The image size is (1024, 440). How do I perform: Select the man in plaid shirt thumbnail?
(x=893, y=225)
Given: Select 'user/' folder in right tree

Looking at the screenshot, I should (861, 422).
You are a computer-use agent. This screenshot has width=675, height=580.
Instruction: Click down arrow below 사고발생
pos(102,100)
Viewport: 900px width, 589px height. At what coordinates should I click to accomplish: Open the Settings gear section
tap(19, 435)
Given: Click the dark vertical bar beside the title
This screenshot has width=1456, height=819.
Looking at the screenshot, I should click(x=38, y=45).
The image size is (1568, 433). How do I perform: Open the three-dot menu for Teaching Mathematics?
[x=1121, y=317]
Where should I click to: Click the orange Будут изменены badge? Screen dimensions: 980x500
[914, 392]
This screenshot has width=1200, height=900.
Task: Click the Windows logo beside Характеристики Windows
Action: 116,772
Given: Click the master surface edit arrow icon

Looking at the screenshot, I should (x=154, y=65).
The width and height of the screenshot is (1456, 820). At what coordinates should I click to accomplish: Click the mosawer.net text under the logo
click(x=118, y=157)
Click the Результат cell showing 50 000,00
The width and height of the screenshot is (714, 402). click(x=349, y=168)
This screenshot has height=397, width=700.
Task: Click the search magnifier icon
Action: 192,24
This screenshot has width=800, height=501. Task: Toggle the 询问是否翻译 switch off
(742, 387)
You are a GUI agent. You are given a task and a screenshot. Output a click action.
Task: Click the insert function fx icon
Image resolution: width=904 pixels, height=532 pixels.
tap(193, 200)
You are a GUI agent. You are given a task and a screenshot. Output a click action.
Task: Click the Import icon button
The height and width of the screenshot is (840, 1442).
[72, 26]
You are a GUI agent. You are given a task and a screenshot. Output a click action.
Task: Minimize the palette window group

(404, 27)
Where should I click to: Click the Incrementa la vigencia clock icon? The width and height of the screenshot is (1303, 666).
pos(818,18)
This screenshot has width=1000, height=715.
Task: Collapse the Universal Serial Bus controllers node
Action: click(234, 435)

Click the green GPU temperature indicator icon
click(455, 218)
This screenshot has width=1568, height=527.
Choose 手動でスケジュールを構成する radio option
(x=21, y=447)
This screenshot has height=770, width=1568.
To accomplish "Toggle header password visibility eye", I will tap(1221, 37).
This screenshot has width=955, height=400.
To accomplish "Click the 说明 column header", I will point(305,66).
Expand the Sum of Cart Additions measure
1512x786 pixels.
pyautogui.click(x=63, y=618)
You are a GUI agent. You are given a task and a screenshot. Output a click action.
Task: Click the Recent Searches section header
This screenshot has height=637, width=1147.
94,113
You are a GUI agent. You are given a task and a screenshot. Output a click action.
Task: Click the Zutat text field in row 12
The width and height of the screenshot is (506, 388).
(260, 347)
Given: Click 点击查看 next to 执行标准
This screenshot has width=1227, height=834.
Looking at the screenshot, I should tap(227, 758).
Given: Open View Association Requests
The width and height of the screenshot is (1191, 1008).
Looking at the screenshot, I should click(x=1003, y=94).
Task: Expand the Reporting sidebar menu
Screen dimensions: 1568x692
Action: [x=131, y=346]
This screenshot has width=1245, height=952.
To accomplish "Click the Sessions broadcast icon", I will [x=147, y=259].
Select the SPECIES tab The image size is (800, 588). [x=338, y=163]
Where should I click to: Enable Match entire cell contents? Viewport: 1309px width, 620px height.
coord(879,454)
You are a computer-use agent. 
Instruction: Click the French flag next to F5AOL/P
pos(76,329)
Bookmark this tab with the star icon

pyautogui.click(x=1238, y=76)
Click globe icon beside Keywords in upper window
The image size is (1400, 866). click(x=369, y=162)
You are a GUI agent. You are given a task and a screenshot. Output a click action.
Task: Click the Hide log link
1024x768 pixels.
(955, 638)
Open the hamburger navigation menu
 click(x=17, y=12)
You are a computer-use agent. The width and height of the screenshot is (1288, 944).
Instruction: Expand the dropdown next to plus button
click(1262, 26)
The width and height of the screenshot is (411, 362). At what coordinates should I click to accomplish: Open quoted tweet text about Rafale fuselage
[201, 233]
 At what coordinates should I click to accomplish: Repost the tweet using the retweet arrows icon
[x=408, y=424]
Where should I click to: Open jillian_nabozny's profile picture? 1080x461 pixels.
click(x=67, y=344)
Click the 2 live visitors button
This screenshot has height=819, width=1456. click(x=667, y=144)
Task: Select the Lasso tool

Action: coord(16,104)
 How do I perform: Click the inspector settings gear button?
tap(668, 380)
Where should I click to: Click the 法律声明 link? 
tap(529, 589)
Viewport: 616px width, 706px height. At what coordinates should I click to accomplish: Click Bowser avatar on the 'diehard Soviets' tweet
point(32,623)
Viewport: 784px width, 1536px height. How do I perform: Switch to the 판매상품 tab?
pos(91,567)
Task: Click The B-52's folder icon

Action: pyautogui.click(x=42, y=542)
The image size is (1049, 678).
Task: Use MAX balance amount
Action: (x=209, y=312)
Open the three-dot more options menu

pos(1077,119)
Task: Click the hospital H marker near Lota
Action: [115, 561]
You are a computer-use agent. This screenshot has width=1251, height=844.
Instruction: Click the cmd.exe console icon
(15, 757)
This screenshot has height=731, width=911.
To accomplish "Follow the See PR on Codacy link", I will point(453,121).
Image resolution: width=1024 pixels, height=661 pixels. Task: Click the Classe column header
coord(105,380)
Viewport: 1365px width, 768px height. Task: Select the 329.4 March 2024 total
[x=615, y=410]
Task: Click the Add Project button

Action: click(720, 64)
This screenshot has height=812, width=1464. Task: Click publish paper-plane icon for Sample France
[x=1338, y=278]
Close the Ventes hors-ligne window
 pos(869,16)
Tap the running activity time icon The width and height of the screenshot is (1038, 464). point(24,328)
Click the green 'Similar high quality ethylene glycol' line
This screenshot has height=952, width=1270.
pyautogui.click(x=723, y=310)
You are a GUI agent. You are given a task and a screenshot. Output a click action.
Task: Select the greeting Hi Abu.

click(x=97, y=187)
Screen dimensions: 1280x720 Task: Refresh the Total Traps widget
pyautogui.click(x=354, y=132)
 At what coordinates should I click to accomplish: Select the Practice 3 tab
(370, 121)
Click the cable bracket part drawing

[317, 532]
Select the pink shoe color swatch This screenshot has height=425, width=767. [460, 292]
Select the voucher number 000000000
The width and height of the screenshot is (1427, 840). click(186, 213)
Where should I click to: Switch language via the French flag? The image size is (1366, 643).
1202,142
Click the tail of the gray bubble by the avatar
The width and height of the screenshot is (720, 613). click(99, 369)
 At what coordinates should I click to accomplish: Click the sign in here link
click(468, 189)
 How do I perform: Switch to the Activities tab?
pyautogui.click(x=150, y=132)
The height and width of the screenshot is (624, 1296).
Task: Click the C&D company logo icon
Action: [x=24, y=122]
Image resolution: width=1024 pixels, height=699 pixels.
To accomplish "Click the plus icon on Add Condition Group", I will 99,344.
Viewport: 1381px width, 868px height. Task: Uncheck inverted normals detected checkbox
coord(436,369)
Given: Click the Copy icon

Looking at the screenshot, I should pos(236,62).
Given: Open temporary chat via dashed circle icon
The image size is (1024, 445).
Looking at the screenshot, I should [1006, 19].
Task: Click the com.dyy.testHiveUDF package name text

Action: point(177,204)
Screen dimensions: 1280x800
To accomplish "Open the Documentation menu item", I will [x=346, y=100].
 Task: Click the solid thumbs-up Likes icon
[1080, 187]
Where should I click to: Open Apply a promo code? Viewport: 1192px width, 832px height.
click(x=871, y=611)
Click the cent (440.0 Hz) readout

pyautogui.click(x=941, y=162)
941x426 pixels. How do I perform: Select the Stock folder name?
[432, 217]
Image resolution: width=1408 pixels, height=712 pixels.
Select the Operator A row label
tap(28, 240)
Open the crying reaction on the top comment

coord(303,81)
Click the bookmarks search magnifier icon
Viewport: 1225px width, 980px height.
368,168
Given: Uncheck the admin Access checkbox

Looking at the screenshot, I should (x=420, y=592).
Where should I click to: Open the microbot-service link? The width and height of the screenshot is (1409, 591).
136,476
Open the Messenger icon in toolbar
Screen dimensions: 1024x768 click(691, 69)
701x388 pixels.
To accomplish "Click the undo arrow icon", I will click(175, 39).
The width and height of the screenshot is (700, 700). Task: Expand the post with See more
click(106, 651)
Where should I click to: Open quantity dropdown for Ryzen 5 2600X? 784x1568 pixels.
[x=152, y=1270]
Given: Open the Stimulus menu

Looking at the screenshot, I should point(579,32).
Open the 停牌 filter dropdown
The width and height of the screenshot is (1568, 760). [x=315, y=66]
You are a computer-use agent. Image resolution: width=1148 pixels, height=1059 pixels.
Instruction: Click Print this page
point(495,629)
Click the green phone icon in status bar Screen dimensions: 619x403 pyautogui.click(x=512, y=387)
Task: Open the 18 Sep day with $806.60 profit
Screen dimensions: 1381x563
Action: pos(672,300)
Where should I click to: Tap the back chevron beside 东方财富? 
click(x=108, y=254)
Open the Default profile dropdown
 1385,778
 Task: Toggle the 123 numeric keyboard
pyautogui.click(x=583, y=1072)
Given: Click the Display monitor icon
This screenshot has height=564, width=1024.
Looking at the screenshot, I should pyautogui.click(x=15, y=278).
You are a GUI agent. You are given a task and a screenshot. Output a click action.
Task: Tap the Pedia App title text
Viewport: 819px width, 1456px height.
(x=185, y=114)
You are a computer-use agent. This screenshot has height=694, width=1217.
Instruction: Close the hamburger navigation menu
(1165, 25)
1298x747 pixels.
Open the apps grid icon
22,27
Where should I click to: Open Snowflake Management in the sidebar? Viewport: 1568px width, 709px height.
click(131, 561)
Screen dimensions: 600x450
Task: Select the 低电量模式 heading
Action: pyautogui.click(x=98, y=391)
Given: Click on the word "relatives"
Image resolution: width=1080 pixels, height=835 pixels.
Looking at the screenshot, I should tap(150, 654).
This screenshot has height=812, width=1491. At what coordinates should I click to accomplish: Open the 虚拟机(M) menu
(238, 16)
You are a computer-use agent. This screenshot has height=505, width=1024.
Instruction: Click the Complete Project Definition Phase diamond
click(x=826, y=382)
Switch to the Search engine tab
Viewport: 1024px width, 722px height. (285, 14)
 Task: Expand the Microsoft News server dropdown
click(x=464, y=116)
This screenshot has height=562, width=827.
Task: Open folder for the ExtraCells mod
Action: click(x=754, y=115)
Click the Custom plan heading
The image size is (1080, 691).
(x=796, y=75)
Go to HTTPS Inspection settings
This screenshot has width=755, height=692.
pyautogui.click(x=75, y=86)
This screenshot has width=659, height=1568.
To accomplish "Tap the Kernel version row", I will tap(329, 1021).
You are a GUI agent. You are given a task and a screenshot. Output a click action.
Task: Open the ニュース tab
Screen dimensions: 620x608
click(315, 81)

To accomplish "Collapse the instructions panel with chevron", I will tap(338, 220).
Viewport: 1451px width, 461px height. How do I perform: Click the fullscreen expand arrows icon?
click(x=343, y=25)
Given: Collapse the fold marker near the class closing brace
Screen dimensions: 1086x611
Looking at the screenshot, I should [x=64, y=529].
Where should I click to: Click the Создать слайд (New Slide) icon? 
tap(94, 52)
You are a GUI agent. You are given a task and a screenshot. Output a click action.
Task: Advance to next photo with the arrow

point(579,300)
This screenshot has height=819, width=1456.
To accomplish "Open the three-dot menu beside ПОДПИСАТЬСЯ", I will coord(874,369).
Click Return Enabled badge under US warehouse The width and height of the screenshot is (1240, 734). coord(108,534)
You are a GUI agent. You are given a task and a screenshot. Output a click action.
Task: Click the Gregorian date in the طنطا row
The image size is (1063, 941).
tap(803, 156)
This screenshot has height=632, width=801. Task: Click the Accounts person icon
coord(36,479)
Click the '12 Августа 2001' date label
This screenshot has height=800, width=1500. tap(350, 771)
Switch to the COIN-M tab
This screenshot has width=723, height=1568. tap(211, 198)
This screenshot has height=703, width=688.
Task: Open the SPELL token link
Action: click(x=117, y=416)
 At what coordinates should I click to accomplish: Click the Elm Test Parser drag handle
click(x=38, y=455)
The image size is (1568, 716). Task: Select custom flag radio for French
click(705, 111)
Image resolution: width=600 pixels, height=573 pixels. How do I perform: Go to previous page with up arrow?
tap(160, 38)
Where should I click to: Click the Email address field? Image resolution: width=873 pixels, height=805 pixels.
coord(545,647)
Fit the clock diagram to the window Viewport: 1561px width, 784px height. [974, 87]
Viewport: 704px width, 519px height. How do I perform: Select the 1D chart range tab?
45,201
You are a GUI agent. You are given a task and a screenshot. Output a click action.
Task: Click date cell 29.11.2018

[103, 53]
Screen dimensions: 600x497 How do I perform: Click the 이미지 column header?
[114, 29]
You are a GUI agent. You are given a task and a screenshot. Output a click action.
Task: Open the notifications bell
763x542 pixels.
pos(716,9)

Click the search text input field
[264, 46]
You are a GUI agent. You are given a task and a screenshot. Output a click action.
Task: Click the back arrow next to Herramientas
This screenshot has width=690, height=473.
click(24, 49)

THE EXERCISE → Render the material, starting at its first line and ending at the line containing "[x=1121, y=317]", as a two-column CSV with the headers prompt_text and response. Give one row per entry, putting each value in a single quoted field and turning any line breaks within it into spaces.

EXPECTED OUTPUT →
prompt_text,response
"The image size is (1024, 440). How do I perform: Select the man in plaid shirt thumbnail?","(x=893, y=225)"
"Given: Select 'user/' folder in right tree","Looking at the screenshot, I should (861, 422)."
"You are a computer-use agent. This screenshot has width=675, height=580. Instruction: Click down arrow below 사고발생","pos(102,100)"
"Viewport: 900px width, 589px height. At what coordinates should I click to accomplish: Open the Settings gear section","tap(19, 435)"
"Given: Click the dark vertical bar beside the title This screenshot has width=1456, height=819.","Looking at the screenshot, I should click(x=38, y=45)."
"The image size is (1568, 433). How do I perform: Open the three-dot menu for Teaching Mathematics?","[x=1121, y=317]"